Once the line containing "Where should I click to: Open" is found in the data below, repeat it and every later line exactly, leaving the pictures out.

[MATERIAL PROVIDED Boundary: Start]

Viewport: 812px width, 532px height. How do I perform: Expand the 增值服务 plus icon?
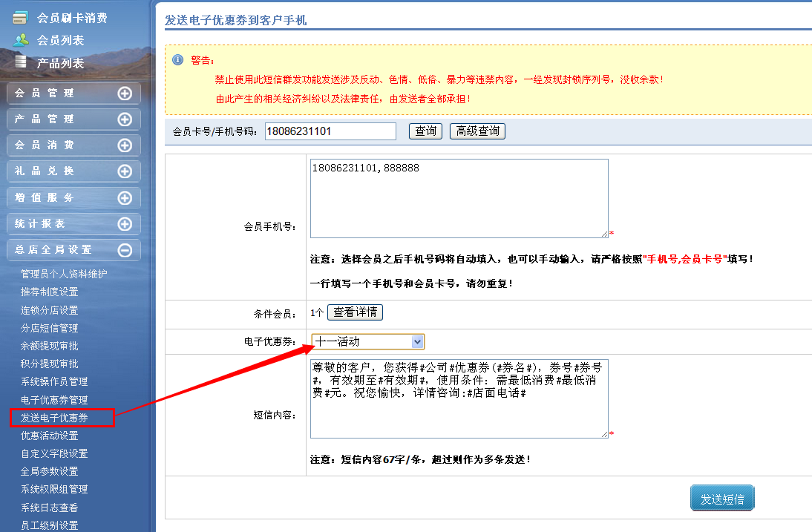click(x=125, y=198)
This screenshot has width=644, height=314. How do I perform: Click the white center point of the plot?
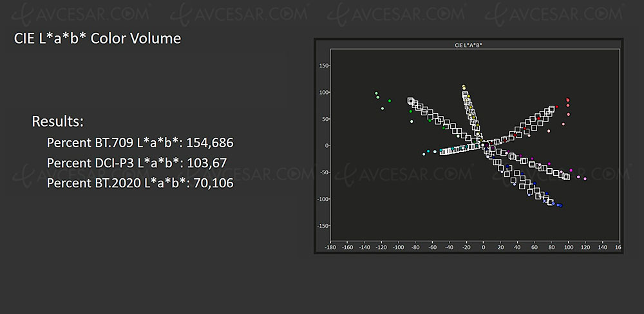tap(483, 144)
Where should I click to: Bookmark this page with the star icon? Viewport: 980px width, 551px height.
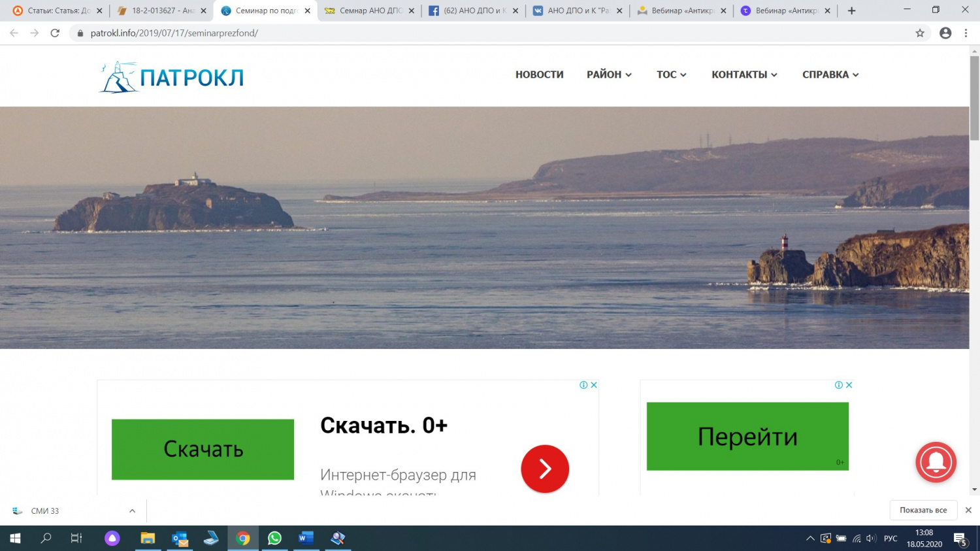click(920, 33)
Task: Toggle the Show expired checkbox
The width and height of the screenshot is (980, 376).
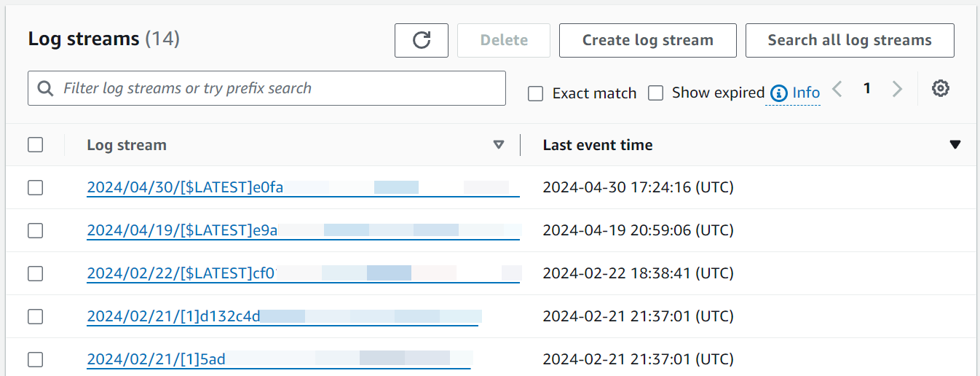Action: coord(656,93)
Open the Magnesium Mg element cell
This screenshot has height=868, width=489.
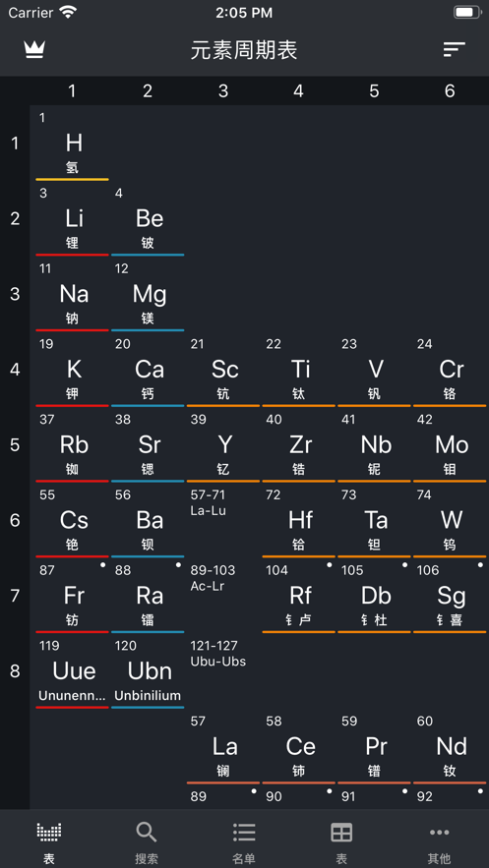(x=148, y=296)
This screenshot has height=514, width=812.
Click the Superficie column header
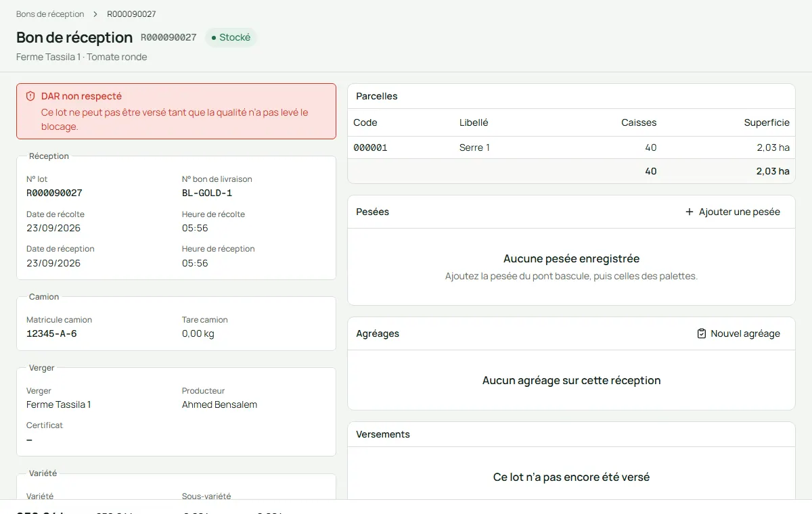tap(767, 122)
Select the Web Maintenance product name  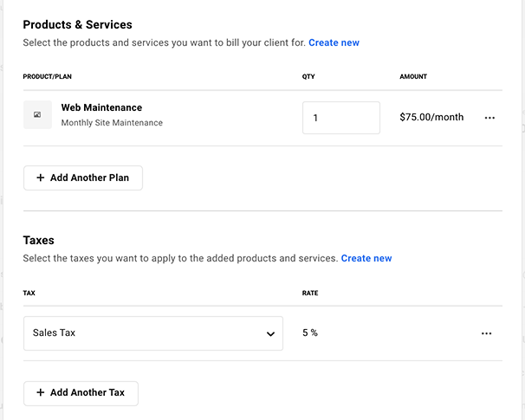(101, 107)
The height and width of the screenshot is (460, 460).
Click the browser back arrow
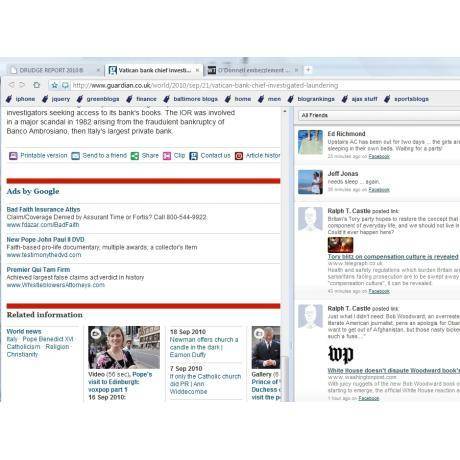pyautogui.click(x=12, y=85)
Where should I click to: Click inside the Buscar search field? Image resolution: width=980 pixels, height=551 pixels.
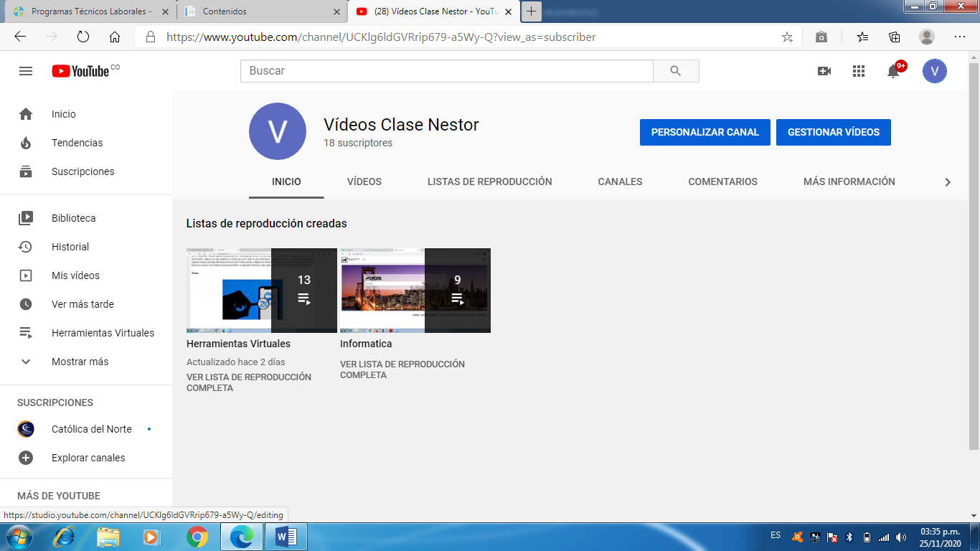click(446, 71)
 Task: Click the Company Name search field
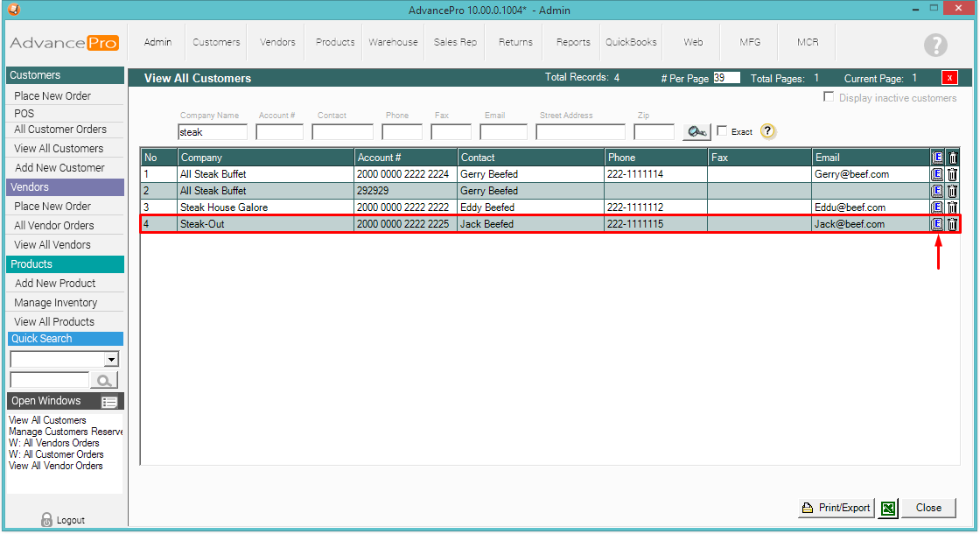(213, 132)
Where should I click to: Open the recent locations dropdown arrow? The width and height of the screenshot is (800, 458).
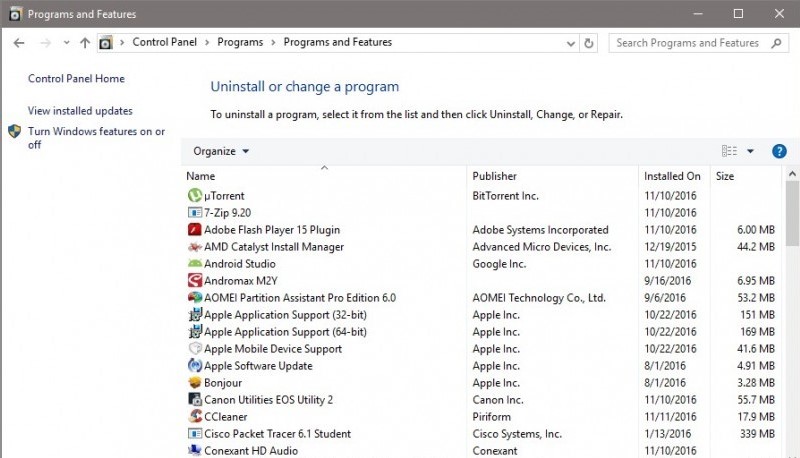point(66,43)
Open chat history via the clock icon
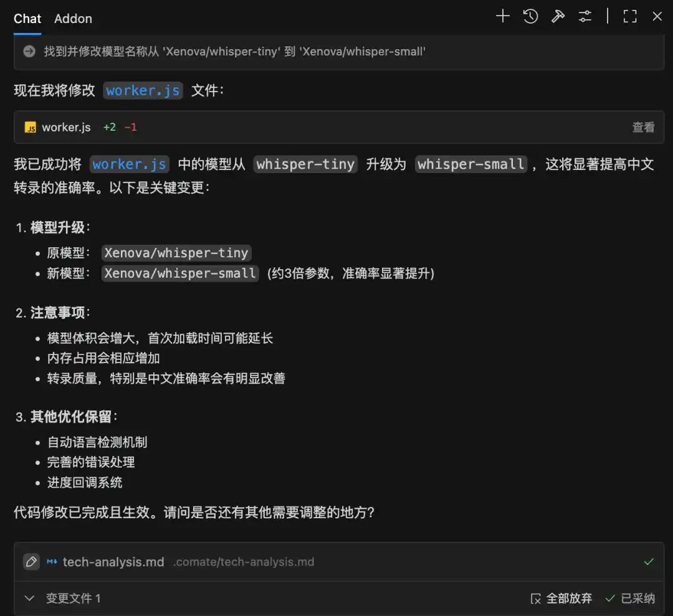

[MATERIAL PROVIDED Boundary: End]

RESULT OF THIS TASK
Where should I click to: Open the recent locations dropdown arrow? The width and height of the screenshot is (800, 458).
point(66,43)
Open chat history via the clock icon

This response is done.